Aprender Design

Nov 1, 2024

Alune Stories: Mateo Ferrera

Bia Varanis

Head of Content

Who are the students that make up Aprender Design? In the series Alune Stories, we aim to showcase the journeys and creative influences of the people in our community.

Meet Mateo Ferrera, a Brazilian Art Director and student in our Art Direction 101 course.

1) What’s something that you think defines you well to someone who doesn’t know you? It could be a characteristic, a hobby, or an interest.

A guy who believes a lot in the power of negative thinking. I've always been very uncomfortable with unexplained rules, respect for respect's sake, when people impose themselves without showing themselves first.

From the things that make us uncomfortable, we can occupy new spaces.

When we come from a humble place, people expect everything to be overlooked, for gratitude to fill our journey, but it's important to separate things. I've been through the gratiluz phase, and with a lot of therapy I've been able to express myself more assertively, without having to cover my eyes to the difficulties that have crossed my path so far.

2) Can you tell us a bit about your career in design?

When I was a child, there was a brand of toilet paper that launched different colors of the product, and I always pestered my mother to buy them... She just didn't know that my intention was to wet lots of this paper and throw it from the ceiling to make a kind of cave with colorful stalagmites.

Design has always been with me, and in the less beautiful moments of my life, visual beauty was my refuge, whether it was watching Castelo Rá-Tim-Bum when I got home from school, or illustrating glue posters for Lollapalooza.

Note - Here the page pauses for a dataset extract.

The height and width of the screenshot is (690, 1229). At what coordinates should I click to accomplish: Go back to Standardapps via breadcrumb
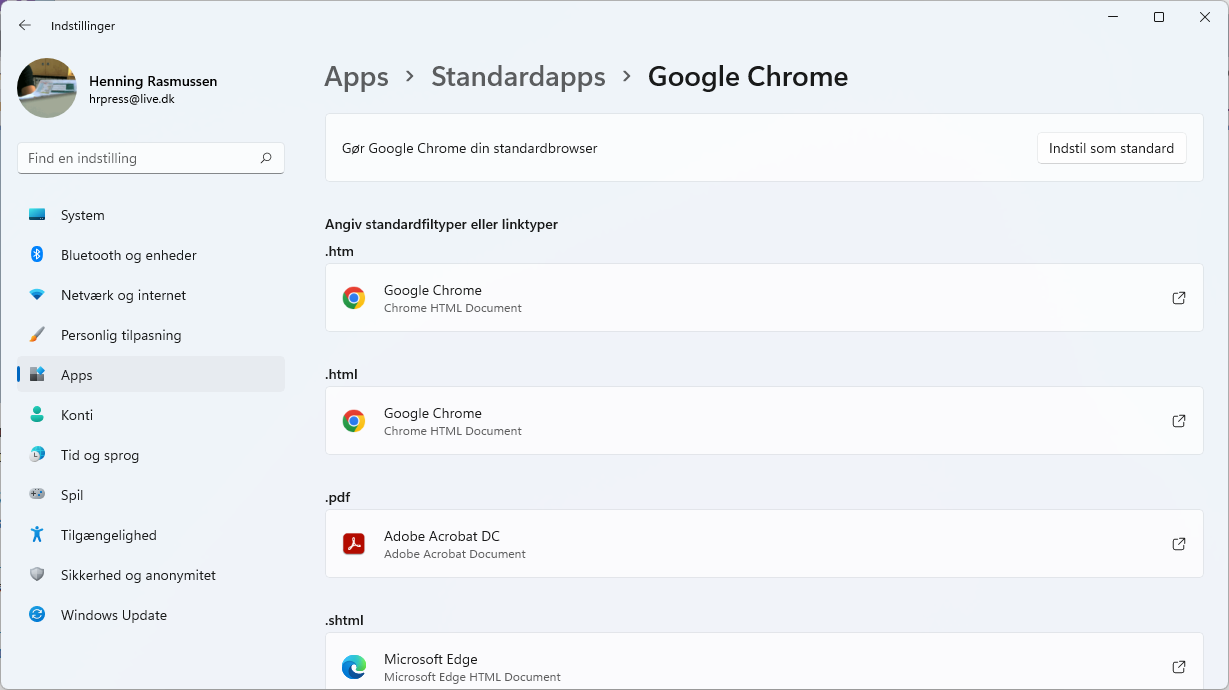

3) How would you define design? What does it mean to you?

Everything. From the embroidered cape that covers my mother's handmade clay filter to the tempered glass iPhone case that costs a lot of money.

Design brings comfort, discomfort, solution and mess. If I didn't immerse myself in design, I might drown in life - it's my breath.

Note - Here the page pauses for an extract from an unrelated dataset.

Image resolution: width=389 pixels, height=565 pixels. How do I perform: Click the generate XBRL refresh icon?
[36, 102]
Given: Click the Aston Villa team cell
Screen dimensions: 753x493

4) Is there a project in your portfolio that you particularly enjoyed working on and would like to share with us?

My favorite work didn't make it to the streets, but in a way it did. During a course, I and my partner had to create a fake promotion for the Racionais documentary.

We decided to promote it with those who have always been close to the group, the street vendors, so we made fake “pirate” DVD covers, and I went to the market and to my father's bar to photograph with real people.

I remember fondly the moment when the aunt who sells Yakult in the neighborhood asked me if I needed help spreading the word, and that she would be willing to distribute some posters if necessary.

5) Could you share a reference, an inspiration, or something you really admire in your field?

I'm a fan of creatives who can comfortably exercise their own identities, you know when you look at someone's work and see that they've had to dive deep into themselves to be able to organize their own chaos in a way that makes sense?

A few names that spring to mind: Giulia Fagundes, Haruo Cezar e João Arnaldo.

6) As a former student at the school, could you share a bit about your experience and what you enjoyed most?

I took the Art Direction 101 course with Du Nieto, and I would do it a million times more. The methodology, the contact with people from different corners of the world and the experimentation gave me a breath of creative life that I had needed for a long time, I felt like creating more and exploring more.

I became a fan of Duda, the whole class and the school, and I'm already looking forward to the day when I'll be able to follow other paths of creative study with the school, because it really was a turning point in my career.